_What is being asked_: Reproduce every item below word for word, without changing anything.

[Dataset rows]
───

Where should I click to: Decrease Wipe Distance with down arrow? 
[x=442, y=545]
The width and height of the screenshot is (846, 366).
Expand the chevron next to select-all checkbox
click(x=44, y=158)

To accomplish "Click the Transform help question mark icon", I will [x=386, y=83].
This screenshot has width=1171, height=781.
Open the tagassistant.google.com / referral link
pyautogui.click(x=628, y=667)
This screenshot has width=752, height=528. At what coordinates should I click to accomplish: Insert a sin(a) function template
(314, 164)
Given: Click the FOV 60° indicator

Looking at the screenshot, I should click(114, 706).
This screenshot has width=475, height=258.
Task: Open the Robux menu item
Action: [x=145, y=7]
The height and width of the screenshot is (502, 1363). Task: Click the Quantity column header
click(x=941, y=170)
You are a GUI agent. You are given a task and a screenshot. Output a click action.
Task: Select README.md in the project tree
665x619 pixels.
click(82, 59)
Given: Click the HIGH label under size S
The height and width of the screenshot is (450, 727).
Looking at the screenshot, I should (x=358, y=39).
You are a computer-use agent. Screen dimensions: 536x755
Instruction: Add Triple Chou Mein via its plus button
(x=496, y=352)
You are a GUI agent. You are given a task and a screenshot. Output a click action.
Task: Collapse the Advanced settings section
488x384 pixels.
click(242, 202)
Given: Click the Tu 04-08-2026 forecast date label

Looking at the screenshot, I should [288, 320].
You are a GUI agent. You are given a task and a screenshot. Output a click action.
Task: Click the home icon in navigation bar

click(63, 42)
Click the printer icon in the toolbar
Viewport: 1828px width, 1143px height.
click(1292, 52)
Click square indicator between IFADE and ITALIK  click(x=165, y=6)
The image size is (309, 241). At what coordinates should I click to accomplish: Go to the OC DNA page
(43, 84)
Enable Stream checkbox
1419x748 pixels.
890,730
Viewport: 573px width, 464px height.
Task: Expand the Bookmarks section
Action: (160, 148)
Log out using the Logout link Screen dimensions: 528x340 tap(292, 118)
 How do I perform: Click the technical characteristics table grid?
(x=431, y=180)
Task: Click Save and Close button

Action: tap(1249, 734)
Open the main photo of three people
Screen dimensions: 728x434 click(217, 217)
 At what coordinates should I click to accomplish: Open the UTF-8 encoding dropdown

───

_Task result_:
Where should I click to: Decrease Wipe Distance with down arrow? 
[x=442, y=545]
The width and height of the screenshot is (846, 366).
Expand the chevron next to select-all checkbox
click(x=44, y=158)

To accomplish "Click the Transform help question mark icon", I will [x=386, y=83].
This screenshot has width=1171, height=781.
Open the tagassistant.google.com / referral link
pyautogui.click(x=628, y=667)
This screenshot has width=752, height=528. At what coordinates should I click to accomplish: Insert a sin(a) function template
(314, 164)
Given: Click the FOV 60° indicator

Looking at the screenshot, I should click(114, 706).
This screenshot has width=475, height=258.
Task: Open the Robux menu item
Action: [x=145, y=7]
The height and width of the screenshot is (502, 1363). Task: Click the Quantity column header
click(x=941, y=170)
You are a GUI agent. You are given a task and a screenshot. Output a click action.
Task: Select README.md in the project tree
665x619 pixels.
click(82, 59)
Given: Click the HIGH label under size S
The height and width of the screenshot is (450, 727).
Looking at the screenshot, I should (x=358, y=39).
You are a computer-use agent. Screen dimensions: 536x755
Instruction: Add Triple Chou Mein via its plus button
(x=496, y=352)
You are a GUI agent. You are given a task and a screenshot. Output a click action.
Task: Collapse the Advanced settings section
488x384 pixels.
click(242, 202)
Given: Click the Tu 04-08-2026 forecast date label

Looking at the screenshot, I should [288, 320].
You are a GUI agent. You are given a task and a screenshot. Output a click action.
Task: Click the home icon in navigation bar

click(63, 42)
Click the printer icon in the toolbar
Viewport: 1828px width, 1143px height.
click(1292, 52)
Click square indicator between IFADE and ITALIK  click(x=165, y=6)
The image size is (309, 241). At what coordinates should I click to accomplish: Go to the OC DNA page
(43, 84)
Enable Stream checkbox
1419x748 pixels.
890,730
Viewport: 573px width, 464px height.
Task: Expand the Bookmarks section
Action: (160, 148)
Log out using the Logout link Screen dimensions: 528x340 tap(292, 118)
 How do I perform: Click the technical characteristics table grid?
(x=431, y=180)
Task: Click Save and Close button

Action: tap(1249, 734)
Open the main photo of three people
Screen dimensions: 728x434 click(217, 217)
 At what coordinates should I click to accomplish: Open the UTF-8 encoding dropdown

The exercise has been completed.